Saved data entries:
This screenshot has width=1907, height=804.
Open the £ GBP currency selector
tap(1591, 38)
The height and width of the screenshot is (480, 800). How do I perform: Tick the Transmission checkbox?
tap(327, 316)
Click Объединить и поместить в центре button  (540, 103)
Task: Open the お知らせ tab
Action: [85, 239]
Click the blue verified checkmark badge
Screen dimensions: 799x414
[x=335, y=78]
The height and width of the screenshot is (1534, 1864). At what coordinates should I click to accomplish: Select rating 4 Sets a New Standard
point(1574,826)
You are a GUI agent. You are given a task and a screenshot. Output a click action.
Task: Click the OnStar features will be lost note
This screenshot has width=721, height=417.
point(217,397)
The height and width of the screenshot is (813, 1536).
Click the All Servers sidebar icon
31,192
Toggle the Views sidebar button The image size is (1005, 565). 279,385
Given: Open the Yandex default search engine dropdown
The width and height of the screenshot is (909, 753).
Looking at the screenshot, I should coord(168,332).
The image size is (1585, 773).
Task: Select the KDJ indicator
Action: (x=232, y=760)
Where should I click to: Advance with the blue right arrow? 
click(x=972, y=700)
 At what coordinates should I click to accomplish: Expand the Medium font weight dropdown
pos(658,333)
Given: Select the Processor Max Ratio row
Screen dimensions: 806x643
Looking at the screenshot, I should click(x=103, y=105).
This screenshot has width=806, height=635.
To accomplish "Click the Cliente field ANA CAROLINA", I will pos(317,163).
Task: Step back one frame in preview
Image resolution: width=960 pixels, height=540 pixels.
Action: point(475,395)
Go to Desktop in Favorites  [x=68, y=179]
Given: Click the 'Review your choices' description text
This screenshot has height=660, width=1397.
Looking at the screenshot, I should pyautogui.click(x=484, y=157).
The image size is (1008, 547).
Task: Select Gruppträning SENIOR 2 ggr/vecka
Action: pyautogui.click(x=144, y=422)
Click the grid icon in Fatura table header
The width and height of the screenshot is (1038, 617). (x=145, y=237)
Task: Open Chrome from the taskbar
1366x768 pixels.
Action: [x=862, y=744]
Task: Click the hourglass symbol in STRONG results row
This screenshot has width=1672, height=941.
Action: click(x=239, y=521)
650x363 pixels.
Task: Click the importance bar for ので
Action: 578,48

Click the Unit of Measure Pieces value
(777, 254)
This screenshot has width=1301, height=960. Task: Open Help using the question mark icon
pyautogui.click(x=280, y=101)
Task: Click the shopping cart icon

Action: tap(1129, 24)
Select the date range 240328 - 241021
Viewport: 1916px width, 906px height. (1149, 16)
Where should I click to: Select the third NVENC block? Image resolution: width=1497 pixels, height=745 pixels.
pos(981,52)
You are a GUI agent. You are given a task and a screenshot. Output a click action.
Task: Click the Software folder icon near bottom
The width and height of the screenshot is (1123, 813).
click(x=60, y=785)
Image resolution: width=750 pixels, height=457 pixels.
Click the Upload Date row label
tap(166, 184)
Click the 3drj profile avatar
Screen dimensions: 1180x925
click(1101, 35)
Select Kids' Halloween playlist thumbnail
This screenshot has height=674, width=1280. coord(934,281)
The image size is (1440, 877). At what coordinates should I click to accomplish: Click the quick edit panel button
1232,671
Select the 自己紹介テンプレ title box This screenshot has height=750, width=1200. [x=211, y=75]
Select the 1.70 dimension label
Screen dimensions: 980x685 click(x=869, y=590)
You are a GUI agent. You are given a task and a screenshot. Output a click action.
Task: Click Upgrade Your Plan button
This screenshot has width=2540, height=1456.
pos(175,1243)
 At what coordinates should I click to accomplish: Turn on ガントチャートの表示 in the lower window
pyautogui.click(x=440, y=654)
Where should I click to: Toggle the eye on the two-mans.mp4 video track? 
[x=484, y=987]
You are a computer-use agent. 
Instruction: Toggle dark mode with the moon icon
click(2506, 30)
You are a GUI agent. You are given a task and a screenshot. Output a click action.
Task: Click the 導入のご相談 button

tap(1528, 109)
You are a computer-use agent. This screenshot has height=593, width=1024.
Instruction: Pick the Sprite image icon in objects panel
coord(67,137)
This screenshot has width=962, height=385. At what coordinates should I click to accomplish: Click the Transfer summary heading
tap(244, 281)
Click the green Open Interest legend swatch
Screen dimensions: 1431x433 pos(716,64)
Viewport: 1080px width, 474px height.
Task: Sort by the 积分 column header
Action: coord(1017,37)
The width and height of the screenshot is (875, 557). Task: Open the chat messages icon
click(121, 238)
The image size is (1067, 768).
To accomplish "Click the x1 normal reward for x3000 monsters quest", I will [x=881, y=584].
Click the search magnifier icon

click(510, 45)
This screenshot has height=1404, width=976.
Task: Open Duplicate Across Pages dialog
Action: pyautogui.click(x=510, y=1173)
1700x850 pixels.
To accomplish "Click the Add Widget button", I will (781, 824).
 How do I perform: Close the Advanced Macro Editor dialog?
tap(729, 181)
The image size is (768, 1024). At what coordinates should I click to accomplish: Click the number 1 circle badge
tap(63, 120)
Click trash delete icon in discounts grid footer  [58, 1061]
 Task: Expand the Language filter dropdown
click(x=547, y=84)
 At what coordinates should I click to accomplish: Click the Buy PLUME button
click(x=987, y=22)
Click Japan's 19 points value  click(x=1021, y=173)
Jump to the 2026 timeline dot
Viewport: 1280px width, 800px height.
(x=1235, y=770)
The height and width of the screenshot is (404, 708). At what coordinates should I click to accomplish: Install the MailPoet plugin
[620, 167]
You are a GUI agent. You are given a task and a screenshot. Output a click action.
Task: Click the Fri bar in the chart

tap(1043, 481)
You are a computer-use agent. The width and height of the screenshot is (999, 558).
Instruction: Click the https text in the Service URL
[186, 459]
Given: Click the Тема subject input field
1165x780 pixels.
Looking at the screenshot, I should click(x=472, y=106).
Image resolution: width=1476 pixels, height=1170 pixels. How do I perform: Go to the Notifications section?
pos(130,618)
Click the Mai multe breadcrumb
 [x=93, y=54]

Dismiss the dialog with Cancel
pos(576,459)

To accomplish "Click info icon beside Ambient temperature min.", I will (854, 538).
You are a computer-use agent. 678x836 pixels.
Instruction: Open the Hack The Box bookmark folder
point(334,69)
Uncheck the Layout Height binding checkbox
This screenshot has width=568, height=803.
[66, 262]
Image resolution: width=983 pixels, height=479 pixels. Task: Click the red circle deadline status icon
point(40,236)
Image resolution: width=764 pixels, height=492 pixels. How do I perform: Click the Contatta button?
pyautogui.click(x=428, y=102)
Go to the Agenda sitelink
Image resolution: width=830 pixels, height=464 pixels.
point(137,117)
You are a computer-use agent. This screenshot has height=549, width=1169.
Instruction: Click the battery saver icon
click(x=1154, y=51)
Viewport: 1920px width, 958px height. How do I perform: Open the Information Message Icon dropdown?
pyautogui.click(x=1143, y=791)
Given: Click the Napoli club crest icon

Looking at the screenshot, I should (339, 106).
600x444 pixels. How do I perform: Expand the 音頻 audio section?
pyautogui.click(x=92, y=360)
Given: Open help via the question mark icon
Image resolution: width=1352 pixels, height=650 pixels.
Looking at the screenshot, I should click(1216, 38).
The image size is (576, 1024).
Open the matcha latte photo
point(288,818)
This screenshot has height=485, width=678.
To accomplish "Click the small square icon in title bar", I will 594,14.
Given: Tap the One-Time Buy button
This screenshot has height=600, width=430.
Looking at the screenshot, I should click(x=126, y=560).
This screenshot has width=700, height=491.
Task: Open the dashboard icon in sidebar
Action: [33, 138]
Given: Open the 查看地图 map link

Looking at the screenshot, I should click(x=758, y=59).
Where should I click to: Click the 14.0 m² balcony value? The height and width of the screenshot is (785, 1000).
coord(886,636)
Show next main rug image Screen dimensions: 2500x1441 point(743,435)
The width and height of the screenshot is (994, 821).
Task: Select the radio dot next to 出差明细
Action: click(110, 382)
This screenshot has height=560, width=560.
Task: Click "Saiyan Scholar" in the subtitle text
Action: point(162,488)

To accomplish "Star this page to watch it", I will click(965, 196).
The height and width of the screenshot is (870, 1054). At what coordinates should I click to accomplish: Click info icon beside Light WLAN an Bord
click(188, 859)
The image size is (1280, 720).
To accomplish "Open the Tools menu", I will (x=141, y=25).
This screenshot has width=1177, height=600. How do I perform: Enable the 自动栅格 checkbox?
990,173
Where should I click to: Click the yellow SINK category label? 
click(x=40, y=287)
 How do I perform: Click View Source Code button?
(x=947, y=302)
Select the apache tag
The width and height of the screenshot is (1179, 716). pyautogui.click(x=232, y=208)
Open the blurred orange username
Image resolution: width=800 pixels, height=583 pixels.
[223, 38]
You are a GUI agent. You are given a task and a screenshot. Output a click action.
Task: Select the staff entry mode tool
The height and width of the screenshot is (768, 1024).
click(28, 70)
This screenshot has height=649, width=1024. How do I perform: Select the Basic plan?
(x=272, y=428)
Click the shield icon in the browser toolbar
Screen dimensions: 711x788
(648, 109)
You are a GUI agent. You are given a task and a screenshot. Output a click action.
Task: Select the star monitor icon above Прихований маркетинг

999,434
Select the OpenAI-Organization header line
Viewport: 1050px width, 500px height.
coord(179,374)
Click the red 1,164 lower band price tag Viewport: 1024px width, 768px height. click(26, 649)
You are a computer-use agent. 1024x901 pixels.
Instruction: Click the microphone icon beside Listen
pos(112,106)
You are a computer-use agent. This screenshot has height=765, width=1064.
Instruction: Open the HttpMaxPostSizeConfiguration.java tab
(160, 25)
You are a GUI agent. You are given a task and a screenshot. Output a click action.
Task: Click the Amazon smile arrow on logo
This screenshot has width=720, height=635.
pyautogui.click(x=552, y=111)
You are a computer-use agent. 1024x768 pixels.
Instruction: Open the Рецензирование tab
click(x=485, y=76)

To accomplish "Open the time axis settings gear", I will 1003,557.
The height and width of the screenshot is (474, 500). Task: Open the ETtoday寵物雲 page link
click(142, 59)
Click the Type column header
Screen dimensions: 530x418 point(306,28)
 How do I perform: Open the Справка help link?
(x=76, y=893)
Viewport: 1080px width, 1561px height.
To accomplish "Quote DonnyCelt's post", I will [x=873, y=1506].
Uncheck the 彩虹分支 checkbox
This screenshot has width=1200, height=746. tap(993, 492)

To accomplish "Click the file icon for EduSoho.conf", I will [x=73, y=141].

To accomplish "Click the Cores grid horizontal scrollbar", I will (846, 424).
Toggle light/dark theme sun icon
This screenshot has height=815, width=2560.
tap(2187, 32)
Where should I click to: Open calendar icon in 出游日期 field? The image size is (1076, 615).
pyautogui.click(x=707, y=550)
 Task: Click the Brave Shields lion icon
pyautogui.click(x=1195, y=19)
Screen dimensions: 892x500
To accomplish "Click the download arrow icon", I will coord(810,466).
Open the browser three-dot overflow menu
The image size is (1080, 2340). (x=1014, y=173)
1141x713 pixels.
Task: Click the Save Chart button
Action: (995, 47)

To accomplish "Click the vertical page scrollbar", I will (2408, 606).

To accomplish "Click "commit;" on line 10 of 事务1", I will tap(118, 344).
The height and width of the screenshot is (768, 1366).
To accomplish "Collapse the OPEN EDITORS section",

## [Directions]
Copy out each line of the data containing the string "scrollbar".

## [Task response]
To accomplish "Click the Cores grid horizontal scrollbar", I will (846, 424).
To accomplish "Click the vertical page scrollbar", I will (2408, 606).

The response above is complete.